Gina: So, what about the biologics? Do they seem to help more people? "If we
look at our long-term studies, it looks like that Enbrel is probably a little
bit better and more likely to work than methotrexate."
Dr. Schiff: If we look at the clinical information, and one has to do this
with a special caveat because none of these groups of rheumatoid patients are
exactly equal, but if we look at the group of patients on Remicade, we're
getting responses in the same ballpark as we did with methotrexate alone
although those probably were more difficult patients. Not that the patients
were difficult, but their arthritis was. If we look at the Enbrel data, on
the other hand, we're getting responses that are better, and if we look at
our long-term studies over the long haul, it looks like that Enbrel is
probably a little bit better and more likely to work than methotrexate.
Kineret
Gina: A new biologic called Kineret was just approved in November of 2001.
How does that work?
Dr. Schiff: Well, as I mentioned, this protein called TNF is increased in
rheumatoid arthritis in the joint as well as in the joint fluid of patients
with rheumatoid arthritis. This protein is called a cytokine. I'm sure you
know, Gina, what a hormone is -- much like thyroid hormone is a protein
that's made in the thyroid gland in the neck and then is shipped around the
body to tell the rest of the body what to do.

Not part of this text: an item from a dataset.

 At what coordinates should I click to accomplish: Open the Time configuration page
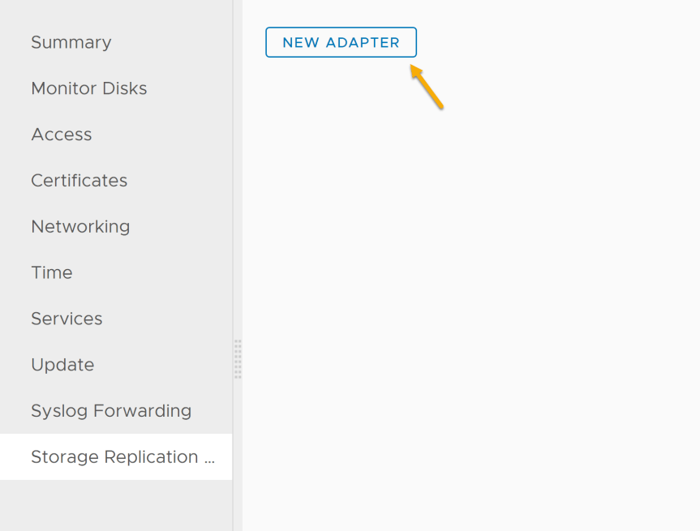coord(52,272)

A cytokine is a hormone. It's a protein shipped around the body to tell the
body what to do, but it can be made not just in one place like thyroid but it
could be made in many different cells and many different places in the body.
So, one should think of the cytokine, as my wife often comments, the e-mail
of the immune system. It says "Forward to All," and it goes to all of your
joints, causes arthritis, goes to the rest of the system, and causes things
such as fatigue.
The other cytokine besides TNF that is increased in rheumatoid arthritis is a
cytokine that's called called IL-1, and IL-1, much like TNF, has a naturally
occurring blocker that's in balance like TNF as I mentioned has a soluble TNF
receptor, which Enbrel is, that puts us back in balance in the body. The
anakinra or Kineret, the new biologic, is a balancer of this increased
cytokine that causes arthritis, and it's an interleukin-1 cytokine balancer.
Gina: So, how do you expect it's going to be used?
Dr. Schiff: Well, I think at this point in time, many physicians have gotten
very comfortable using methotrexate, and therefore methotrexate is often the
first therapy started just because of comfort levels. Biologics, or
especially the anti-TNF agents, are becoming actually traditional choices in
rheumatoid arthritis, and Kineret will probably be used in patients who are
not doing quite as well either on one of the older biologic agents such as
Enbrel or Remicade or patients who are not quite doing as well, let's say, on
methotrexate or Arava.
"Kineret will probably be used in patients who are not doing quite as well
either on one of the older biologic agents such as Enbrel or Remicade."
I would caution, though, the people listening that we actually did a study
and presented this at the last national arthritis meeting where we combined
anakinra or Kineret with Enbrel, and there was a slight increased risk of
infection. So, right now we're studying that to see if that's dose-related or
how we can adjust the doses to make this work because right now that is not a
standard recommendation, but mixing Kineret with methotrexate or with Arava
has been shown to be safe and efficacious.
Antibiotic therapy & RA
Gina: I understand sometimes rheumatologists prescribe antibiotics. Explain.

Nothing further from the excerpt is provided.